Copy out the items word for word, from the line containing "(578, 390). 437,84" up to and including the line containing "click(x=80, y=1382)".

— begin —

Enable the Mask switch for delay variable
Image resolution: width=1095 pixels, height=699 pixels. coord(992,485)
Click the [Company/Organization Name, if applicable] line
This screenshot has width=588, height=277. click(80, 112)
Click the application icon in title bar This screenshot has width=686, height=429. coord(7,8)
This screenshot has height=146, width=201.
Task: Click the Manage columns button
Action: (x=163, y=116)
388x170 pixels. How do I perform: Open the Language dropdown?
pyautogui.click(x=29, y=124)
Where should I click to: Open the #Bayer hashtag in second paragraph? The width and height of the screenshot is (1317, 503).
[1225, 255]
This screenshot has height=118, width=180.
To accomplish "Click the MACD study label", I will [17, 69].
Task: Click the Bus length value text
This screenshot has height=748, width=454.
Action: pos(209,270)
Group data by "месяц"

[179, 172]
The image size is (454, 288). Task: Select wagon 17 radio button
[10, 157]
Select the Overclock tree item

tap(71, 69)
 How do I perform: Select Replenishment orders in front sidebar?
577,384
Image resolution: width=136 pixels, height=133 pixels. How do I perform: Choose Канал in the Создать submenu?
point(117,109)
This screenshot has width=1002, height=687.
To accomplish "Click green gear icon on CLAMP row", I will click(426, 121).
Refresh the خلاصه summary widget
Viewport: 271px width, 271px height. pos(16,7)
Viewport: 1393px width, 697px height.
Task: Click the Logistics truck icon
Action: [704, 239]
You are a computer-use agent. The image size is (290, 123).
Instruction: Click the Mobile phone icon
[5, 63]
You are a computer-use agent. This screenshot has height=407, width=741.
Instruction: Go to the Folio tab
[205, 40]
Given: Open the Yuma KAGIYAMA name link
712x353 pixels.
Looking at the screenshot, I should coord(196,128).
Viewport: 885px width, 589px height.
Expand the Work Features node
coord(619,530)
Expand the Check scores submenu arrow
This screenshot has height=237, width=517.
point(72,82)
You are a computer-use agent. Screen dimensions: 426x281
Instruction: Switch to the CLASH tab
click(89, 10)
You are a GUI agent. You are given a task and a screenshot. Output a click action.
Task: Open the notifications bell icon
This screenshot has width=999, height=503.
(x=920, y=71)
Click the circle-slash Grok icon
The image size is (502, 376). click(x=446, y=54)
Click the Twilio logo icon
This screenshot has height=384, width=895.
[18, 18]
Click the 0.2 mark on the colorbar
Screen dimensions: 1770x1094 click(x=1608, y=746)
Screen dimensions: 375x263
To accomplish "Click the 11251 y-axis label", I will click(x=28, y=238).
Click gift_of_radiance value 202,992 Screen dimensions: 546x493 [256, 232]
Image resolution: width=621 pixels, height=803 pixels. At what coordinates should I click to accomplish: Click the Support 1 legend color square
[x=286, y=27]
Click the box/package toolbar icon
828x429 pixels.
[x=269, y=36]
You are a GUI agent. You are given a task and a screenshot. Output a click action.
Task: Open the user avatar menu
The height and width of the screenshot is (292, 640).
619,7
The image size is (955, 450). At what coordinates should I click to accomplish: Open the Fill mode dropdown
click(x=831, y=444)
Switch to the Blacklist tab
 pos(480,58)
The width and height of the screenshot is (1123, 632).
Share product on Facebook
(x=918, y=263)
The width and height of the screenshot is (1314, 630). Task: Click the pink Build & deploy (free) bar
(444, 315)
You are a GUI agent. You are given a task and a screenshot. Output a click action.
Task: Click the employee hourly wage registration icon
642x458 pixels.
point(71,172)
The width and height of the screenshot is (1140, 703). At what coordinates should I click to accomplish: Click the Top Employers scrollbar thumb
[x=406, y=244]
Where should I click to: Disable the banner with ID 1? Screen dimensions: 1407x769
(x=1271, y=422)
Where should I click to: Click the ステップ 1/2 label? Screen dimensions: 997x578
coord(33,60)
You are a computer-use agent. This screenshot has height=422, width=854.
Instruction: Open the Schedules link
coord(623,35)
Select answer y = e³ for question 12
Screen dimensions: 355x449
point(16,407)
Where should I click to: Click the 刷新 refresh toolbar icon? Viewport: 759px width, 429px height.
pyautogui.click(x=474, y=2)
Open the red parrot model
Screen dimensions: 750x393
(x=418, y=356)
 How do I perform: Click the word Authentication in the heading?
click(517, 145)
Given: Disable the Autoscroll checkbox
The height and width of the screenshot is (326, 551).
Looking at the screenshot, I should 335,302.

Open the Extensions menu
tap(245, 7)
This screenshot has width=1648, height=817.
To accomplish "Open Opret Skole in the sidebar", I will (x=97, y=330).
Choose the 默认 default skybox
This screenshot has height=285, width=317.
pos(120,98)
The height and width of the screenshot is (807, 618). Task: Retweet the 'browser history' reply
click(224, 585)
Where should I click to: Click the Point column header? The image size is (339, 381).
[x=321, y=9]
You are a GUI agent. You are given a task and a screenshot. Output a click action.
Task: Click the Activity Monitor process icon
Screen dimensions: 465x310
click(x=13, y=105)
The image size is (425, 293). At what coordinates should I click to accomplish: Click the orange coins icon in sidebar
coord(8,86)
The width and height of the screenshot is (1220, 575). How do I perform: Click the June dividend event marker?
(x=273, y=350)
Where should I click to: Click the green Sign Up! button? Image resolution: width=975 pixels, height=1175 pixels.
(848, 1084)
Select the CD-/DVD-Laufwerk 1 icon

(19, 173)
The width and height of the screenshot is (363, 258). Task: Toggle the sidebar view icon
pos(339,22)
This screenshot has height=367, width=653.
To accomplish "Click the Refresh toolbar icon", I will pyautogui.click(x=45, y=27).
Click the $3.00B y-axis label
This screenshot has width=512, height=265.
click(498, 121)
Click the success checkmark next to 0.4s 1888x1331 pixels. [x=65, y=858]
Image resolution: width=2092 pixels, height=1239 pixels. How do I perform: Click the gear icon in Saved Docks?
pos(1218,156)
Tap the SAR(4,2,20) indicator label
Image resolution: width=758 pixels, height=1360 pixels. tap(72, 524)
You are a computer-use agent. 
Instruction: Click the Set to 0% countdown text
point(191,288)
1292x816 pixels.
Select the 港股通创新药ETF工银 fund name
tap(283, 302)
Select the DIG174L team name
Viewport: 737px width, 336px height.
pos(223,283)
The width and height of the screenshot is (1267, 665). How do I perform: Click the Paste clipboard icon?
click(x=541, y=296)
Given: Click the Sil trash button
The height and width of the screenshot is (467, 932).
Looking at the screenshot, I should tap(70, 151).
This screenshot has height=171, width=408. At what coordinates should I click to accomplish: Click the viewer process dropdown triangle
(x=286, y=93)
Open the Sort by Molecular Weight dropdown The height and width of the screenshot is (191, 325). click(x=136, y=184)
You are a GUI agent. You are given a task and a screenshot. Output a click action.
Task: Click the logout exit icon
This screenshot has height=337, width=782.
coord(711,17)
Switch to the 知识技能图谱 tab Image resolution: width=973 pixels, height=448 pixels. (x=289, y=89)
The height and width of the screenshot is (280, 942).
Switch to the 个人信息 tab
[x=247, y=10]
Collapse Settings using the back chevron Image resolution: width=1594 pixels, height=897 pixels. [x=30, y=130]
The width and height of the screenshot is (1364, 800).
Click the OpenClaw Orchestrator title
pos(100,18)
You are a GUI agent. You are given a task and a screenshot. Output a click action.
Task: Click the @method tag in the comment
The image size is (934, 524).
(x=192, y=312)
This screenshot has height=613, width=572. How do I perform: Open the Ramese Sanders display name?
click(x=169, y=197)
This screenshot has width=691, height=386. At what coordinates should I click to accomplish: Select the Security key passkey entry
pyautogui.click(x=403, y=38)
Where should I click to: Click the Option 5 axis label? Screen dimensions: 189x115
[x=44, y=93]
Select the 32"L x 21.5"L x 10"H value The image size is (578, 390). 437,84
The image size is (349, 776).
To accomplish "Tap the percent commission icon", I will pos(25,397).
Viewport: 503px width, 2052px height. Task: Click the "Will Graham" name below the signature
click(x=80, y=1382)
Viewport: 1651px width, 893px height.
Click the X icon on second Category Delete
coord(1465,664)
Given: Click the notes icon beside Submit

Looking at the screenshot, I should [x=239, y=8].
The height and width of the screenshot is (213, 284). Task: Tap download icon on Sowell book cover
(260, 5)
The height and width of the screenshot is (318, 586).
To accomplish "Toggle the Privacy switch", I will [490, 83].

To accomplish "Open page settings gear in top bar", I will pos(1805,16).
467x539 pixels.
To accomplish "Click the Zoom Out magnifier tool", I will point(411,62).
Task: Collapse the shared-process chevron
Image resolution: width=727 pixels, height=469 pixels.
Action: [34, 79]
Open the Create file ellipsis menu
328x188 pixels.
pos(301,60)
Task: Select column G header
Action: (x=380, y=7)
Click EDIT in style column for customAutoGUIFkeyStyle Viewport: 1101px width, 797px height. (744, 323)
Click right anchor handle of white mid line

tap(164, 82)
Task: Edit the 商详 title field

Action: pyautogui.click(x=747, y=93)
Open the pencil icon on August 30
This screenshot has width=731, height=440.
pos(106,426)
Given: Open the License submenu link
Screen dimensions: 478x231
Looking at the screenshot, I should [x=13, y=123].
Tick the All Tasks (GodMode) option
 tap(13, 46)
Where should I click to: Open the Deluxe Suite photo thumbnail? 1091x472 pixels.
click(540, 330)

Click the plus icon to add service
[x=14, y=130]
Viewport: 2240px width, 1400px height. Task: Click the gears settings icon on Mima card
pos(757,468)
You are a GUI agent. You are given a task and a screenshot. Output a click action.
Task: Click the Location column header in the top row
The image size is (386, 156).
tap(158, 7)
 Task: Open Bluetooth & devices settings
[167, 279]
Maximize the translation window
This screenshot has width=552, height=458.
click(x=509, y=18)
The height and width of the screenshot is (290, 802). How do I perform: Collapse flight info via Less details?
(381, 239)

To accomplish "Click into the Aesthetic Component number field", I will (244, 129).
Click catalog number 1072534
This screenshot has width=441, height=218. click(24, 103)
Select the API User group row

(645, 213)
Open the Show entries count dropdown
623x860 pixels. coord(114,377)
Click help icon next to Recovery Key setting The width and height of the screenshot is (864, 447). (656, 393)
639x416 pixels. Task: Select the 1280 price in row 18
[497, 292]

— end —

__RESPONSE__:
Select the 32"L x 21.5"L x 10"H value The image size is (578, 390). 437,84
The image size is (349, 776).
To accomplish "Tap the percent commission icon", I will pos(25,397).
Viewport: 503px width, 2052px height. Task: Click the "Will Graham" name below the signature
click(x=80, y=1382)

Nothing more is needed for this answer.